Mapping Post-Stroke Vision on the Map
How multimodal MRI maps of the brain could help clinicians better understand visual field loss to support improved rehabilitation
Geoffrey Potjewyd | | Quick Read
Strokes are common, and though today’s rapid treatment can save lives and reduce residual damage to the brain, 30 percent of patients suffer some vision loss as a consequence of stroke. Of course, the severity of damage to vision varies – as does the the physical location of disruption to the visual pathway, which can result in non-optimal treatment regimens at a time when effective action is crucial to saving sight.

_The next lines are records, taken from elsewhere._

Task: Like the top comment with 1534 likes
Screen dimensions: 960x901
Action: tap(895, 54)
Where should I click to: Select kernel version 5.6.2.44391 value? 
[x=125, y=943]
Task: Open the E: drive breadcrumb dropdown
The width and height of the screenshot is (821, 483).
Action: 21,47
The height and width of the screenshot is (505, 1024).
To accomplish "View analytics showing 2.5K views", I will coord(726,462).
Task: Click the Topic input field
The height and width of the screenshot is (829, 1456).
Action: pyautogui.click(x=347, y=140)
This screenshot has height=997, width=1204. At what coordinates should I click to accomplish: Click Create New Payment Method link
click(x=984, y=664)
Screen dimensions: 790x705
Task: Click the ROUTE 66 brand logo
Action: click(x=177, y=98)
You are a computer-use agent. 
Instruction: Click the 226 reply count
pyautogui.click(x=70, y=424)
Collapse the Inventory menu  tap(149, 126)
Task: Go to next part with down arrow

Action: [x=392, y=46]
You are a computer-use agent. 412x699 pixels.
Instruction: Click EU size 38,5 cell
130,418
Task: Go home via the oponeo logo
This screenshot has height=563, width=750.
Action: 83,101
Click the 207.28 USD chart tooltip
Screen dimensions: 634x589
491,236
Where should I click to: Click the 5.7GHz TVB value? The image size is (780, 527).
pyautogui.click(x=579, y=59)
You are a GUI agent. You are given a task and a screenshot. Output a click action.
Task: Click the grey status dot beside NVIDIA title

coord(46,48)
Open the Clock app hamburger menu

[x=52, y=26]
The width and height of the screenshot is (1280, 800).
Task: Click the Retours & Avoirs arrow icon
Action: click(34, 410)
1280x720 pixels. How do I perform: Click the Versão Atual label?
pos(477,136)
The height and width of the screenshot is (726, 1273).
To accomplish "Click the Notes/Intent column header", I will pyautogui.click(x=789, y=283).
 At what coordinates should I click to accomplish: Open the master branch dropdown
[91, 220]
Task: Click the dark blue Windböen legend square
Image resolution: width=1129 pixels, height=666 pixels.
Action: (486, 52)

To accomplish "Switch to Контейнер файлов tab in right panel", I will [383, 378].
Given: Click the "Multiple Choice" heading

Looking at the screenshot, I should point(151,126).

Researchers from the University of Nottingham, UK, have found a way to improve our understanding of post-stroke sight – using multimodal MRI-based mapping of the brain (1) – with the aim of guiding more efficacious treatment. Typically, perimetry is used to measure the visual field following stroke, but, by mapping the brain, it is possible to establish whether the loss of visual field is caused by the absence of grey matter tissue or a disconnection between areas of cortical white matter.
The researchers hope their multi-modal approach will help both researchers and clinicians, who would be able to target and stratify patient rehabilitation to recover function in specific spots – particularly helping patients with hemianopia.
- A Beh et al., Front Neurosci, 737215 (2022). DOI: 10.3389/fnins.2021.737215.